The housing market continues to show signs that a recovery is underway with today’s report from LPS showing that mortgage delinquencies in March 2013 fell 3.13 percent from the month before and were down 3.03 percent from a year ago, according to a report just released by LPS. The foreclosure inventory rate fell slightly (0.41 percent) from the month before but was down almost 20 percent (19.61)from a year ago.
Almost all the data on the housing market, including the St Louis housing market, has been encouraging lately and pointing toward signs that a recovery is underway. Woo hoo!

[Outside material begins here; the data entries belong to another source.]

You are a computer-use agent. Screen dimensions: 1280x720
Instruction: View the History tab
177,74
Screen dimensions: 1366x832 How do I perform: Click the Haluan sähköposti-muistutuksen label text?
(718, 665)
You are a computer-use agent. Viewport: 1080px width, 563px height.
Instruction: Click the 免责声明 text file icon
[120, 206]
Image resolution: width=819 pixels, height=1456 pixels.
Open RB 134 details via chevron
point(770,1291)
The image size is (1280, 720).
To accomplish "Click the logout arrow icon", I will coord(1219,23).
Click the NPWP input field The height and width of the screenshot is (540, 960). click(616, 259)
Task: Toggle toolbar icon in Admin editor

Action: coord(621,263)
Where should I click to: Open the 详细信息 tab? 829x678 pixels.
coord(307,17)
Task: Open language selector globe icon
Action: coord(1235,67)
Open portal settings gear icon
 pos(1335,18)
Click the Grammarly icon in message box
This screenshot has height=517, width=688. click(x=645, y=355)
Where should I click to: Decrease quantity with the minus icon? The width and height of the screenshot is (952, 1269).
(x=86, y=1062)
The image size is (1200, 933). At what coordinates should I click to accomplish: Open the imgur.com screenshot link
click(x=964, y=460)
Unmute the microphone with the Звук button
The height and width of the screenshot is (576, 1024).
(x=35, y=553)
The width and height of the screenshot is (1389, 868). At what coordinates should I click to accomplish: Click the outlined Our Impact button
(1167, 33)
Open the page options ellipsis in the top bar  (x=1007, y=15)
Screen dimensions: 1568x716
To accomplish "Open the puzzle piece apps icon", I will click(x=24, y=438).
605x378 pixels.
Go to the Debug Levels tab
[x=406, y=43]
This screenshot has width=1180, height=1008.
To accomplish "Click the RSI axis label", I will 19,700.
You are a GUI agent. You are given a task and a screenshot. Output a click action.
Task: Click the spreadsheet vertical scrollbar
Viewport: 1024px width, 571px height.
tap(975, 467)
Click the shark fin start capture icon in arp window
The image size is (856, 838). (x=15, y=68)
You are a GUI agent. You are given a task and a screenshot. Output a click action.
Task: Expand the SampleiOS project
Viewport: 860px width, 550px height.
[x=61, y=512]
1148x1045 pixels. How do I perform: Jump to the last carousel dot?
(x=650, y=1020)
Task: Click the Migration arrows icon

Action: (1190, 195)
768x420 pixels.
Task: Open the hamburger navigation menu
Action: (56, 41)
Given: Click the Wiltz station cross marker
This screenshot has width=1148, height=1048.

| Total U.S. loan delinquency rate (loans 30 or more days past due, but not in foreclosure): | 6.59% |
| Month-over-month change in delinquency rate: | -3.13% |
| Year-over-year change in delinquency rate: | -3.03% |
| Total U.S. foreclosure pre-sale inventory rate: | 3.37% |
| Month-over-month change in foreclosure presale inventory rate: | -0.41% |
| Year-over-year change in foreclosure presale inventory rate: | -19.61% |
| Number of properties that are 30 or more days past due, but not in foreclosure: (A) | 3,308,000 |
| Number of properties that are 90 or more days delinquent, but not in foreclosure: | 1,466,000 |
| Number of properties in foreclosure pre-sale inventory: (B) | 1,689,000 |
| Number of properties that are 30 or more days delinquent or in foreclosure: (A+B) | 4,997,000 |
| States with highest percentage of non-current* loans: | FL, NJ, MS, NV, NY |
| States with the lowest percentage of non-current* loans: | MT, AK, WY, SD, ND |
*Non-current totals combine foreclosures and delinquencies as a percent of active loans in that state.